First, the claim term will not receive its ordinary meaning if the patentee acted as his own lexicographer and clearly set forth a definition of the disputed claim term in either the specification or prosecution history. Second, a claim term will not carry its ordinary meaning if the intrinsic evidence shows that the patentee distinguished that term from prior art on the basis of a particular embodiment, expressly disclaimed subject matter, or described a particular embodiment as important to the invention.

CCS Fitness, Inc. v. Brunswick Corp., 288 F.3d 1359, 1366–67 (Fed. Cir. 2002) (citations omitted); see also Thorner, 669 F.3d at 1365.

         The redefinition of a claim term must be clear “so as to put one reasonably skilled in the art on notice that the patentee intended to so redefine the claim term.” Bell Atl. Network Servs., Inc. v. Covad Commc’ns Grp., Inc., 262 F.3d 1258, 1268 (Fed. Cir. 2001) (citations omitted). However, redefinition need not be explicit. Id. “[T]he specification may define claim terms by implication such that the meaning may be found in or ascertained by a reading of the patent documents.” Id. (citation and internal punctuation omitted); see also Trs. of Columbia Univ. v. Symantec Corp., 811 F.3d 1359, 1364 (Fed. Cir. 2016).

         “The party seeking to invoke [the] prosecution history disclaimer bears the burden of proving the existence of a clear and unmistakable disclaimer that would have been evident to one skilled in the art.” Trivascular, Inc. v. Samuels, 812 F.3d 1056, 1063–64 (Fed. Cir. 2016) (internal punctuation omitted); see also Omega Eng’g, Inc., v. Raytek Corp., 334 F.3d 1314, 1324 (Fed. Cir. 2003) (stating that a disclaimer occurs where the “patentee has unequivocally disavowed a certain meaning to obtain his patent”). The disavowal must be clear and may not be “too vague or ambiguous[.]” Omega Eng’g, 334 F.3d at 1325 (citation omitted).

         Evidence from sources other than the claims, the specification, and the prosecution history is extrinsic and generally should be relied upon only when the intrinsic evidence fails to resolve any ambiguity in a disputed term. See Vitronics, 90 F.3d at 1583; see also Phillips, 415 F.3d at 1318-19. Extrinsic evidence is subject to limitations because it is inherently less reliable:

First, extrinsic evidence by definition is not part of the patent and does not have the specification’s virtue of being created at the time of patent prosecution for the purpose of explaining the patent’s scope and meaning. Second, while claims are construed as they would be understood by a hypothetical person of skill in the art, extrinsic publications may not be written by or for skilled artisans and therefore may not reflect the understanding of a skilled artisan in the field of the patent. Third, extrinsic evidence consisting of expert reports and testimony is generated at the time of and for the purpose of litigation and thus can suffer from bias that is not present in intrinsic evidence. . . . Fourth, there is a virtually unbounded universe of potential extrinsic evidence of some marginal relevance that could be brought to bear on any claim construction question. . . . Finally, undue reliance on extrinsic evidence poses the risk that it will be used to change the meaning of claims in derogation of the “indisputable public records consisting of the claims, the specification and the prosecution history, ” thereby undermining the public notice function of patents.

> DATA LINES:

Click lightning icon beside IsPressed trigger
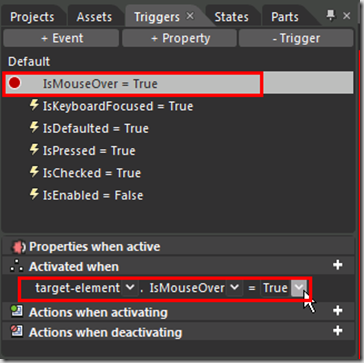364x363 pixels. pos(34,150)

> STATED TASK: Reproduce the claim construction passage verbatim, from "First, the claim" up to and including "to the invention.".

> TASK RESULT:
First, the claim term will not receive its ordinary meaning if the patentee acted as his own lexicographer and clearly set forth a definition of the disputed claim term in either the specification or prosecution history. Second, a claim term will not carry its ordinary meaning if the intrinsic evidence shows that the patentee distinguished that term from prior art on the basis of a particular embodiment, expressly disclaimed subject matter, or described a particular embodiment as important to the invention.